* [Exercise data]:

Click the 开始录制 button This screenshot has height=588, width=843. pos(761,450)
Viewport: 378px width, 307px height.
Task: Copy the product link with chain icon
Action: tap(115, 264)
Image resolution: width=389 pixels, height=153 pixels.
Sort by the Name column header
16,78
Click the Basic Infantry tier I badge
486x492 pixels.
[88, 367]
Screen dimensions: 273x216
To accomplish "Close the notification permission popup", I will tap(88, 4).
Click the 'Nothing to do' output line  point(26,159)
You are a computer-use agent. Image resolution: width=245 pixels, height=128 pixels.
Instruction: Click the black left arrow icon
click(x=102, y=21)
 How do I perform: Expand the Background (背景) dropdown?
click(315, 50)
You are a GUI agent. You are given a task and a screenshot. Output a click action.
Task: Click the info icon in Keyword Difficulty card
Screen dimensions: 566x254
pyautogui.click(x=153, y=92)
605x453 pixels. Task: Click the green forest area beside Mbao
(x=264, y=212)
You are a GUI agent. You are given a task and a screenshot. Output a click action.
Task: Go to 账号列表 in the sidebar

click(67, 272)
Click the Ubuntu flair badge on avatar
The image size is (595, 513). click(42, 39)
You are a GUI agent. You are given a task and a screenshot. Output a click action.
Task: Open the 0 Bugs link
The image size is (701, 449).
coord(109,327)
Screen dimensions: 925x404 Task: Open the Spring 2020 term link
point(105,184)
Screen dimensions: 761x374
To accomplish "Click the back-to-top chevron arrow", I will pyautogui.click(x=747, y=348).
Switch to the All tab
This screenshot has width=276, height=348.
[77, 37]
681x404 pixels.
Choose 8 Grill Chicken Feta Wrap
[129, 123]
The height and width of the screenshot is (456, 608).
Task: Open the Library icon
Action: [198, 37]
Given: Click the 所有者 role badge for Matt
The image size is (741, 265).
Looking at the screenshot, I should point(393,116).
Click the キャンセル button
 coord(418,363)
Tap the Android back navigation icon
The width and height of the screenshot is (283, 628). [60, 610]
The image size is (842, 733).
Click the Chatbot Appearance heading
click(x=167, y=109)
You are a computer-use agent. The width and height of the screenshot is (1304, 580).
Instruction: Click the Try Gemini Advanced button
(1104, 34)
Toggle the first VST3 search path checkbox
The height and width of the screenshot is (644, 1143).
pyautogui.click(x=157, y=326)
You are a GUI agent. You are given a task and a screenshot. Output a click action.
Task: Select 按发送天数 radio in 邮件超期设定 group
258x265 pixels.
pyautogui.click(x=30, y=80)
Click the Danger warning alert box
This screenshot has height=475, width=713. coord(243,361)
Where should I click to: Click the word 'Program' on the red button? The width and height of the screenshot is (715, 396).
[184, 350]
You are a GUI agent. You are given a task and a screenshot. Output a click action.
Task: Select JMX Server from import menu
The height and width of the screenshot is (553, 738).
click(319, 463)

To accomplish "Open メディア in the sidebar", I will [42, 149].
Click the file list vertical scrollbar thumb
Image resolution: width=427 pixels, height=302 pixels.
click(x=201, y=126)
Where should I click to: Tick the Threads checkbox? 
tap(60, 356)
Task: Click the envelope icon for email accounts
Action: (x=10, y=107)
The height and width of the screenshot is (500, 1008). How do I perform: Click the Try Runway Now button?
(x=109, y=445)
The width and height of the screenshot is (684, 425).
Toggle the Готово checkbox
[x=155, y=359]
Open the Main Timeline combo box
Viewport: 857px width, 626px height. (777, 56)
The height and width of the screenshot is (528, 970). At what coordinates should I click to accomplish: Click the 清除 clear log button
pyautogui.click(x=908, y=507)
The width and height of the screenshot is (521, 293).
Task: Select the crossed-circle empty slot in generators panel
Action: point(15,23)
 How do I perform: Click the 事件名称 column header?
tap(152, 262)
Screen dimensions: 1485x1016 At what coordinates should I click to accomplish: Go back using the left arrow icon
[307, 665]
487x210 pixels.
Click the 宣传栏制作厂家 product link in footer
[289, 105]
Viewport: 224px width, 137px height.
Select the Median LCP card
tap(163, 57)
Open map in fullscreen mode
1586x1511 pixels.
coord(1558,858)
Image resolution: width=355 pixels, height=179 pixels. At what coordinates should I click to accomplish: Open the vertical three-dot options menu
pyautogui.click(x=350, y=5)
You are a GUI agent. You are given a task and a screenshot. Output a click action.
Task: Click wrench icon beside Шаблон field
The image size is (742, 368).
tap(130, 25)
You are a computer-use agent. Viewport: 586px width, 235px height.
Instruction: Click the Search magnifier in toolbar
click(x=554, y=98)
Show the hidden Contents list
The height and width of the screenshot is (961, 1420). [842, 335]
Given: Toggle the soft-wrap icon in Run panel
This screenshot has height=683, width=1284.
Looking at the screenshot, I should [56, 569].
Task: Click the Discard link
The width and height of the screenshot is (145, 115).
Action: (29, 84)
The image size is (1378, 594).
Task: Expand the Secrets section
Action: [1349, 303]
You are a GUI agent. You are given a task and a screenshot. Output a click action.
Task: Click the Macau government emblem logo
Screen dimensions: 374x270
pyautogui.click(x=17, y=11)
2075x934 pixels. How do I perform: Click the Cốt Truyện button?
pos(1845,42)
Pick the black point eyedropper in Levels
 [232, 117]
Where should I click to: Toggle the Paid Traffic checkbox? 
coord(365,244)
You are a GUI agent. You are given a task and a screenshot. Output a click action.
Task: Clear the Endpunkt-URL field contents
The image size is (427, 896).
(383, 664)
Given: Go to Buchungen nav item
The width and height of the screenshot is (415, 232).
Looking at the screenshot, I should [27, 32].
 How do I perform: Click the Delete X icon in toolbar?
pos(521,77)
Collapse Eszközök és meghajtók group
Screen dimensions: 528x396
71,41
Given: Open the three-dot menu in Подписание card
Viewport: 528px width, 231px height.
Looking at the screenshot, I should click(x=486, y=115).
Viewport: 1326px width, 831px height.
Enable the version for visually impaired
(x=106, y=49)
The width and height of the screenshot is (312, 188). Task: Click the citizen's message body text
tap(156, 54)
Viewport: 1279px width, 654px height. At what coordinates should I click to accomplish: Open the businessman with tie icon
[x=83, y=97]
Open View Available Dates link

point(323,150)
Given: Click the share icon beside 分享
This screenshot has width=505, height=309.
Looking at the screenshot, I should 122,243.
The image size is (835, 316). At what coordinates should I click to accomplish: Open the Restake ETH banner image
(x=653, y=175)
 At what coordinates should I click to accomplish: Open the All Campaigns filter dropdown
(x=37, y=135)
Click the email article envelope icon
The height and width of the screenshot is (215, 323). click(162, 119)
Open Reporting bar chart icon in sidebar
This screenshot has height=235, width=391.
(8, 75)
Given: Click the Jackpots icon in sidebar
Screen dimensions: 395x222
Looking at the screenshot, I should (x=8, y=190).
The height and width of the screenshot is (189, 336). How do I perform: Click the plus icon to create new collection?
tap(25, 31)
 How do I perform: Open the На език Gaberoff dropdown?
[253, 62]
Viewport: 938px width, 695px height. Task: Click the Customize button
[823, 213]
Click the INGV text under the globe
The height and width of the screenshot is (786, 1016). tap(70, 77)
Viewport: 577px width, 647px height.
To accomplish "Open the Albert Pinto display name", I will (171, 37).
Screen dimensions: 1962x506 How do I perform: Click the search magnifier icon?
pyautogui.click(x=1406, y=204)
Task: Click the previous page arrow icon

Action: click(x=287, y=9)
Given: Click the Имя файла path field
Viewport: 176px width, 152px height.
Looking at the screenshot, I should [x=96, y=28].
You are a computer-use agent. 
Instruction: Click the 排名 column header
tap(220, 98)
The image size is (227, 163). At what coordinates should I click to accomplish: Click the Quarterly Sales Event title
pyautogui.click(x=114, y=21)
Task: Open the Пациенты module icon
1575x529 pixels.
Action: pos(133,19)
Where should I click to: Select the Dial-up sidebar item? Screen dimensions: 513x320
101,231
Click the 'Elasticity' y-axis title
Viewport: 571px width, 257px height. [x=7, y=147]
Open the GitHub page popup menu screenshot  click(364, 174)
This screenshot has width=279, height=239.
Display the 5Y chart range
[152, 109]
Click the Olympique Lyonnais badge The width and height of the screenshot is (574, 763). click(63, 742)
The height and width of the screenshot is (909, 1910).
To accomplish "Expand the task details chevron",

* [Exercise description]:
Your task is to set down only the lines that run from the opening of the listing to the line with "You are a computer-use agent. The", both ends included, each unchanged.

* [Completed exercise]:
Click the 开始录制 button This screenshot has height=588, width=843. pos(761,450)
Viewport: 378px width, 307px height.
Task: Copy the product link with chain icon
Action: tap(115, 264)
Image resolution: width=389 pixels, height=153 pixels.
Sort by the Name column header
16,78
Click the Basic Infantry tier I badge
486x492 pixels.
[88, 367]
Screen dimensions: 273x216
To accomplish "Close the notification permission popup", I will tap(88, 4).
Click the 'Nothing to do' output line  point(26,159)
You are a computer-use agent. Image resolution: width=245 pixels, height=128 pixels.
Instruction: Click the black left arrow icon
click(x=102, y=21)
 How do I perform: Expand the Background (背景) dropdown?
click(315, 50)
You are a GUI agent. You are given a task and a screenshot. Output a click action.
Task: Click the info icon in Keyword Difficulty card
Screen dimensions: 566x254
pyautogui.click(x=153, y=92)
605x453 pixels. Task: Click the green forest area beside Mbao
(x=264, y=212)
You are a GUI agent. You are given a task and a screenshot. Output a click action.
Task: Go to 账号列表 in the sidebar

click(67, 272)
Click the Ubuntu flair badge on avatar
The image size is (595, 513). click(42, 39)
You are a GUI agent. You are given a task and a screenshot. Output a click action.
Task: Open the 0 Bugs link
The image size is (701, 449).
coord(109,327)
Screen dimensions: 925x404 Task: Open the Spring 2020 term link
point(105,184)
Screen dimensions: 761x374
To accomplish "Click the back-to-top chevron arrow", I will pyautogui.click(x=747, y=348).
Switch to the All tab
This screenshot has width=276, height=348.
[77, 37]
681x404 pixels.
Choose 8 Grill Chicken Feta Wrap
[129, 123]
The height and width of the screenshot is (456, 608).
Task: Open the Library icon
Action: [198, 37]
Given: Click the 所有者 role badge for Matt
The image size is (741, 265).
Looking at the screenshot, I should point(393,116).
Click the キャンセル button
 coord(418,363)
Tap the Android back navigation icon
The width and height of the screenshot is (283, 628). [60, 610]
The image size is (842, 733).
Click the Chatbot Appearance heading
click(x=167, y=109)
You are a computer-use agent. The width and height of the screenshot is (1304, 580).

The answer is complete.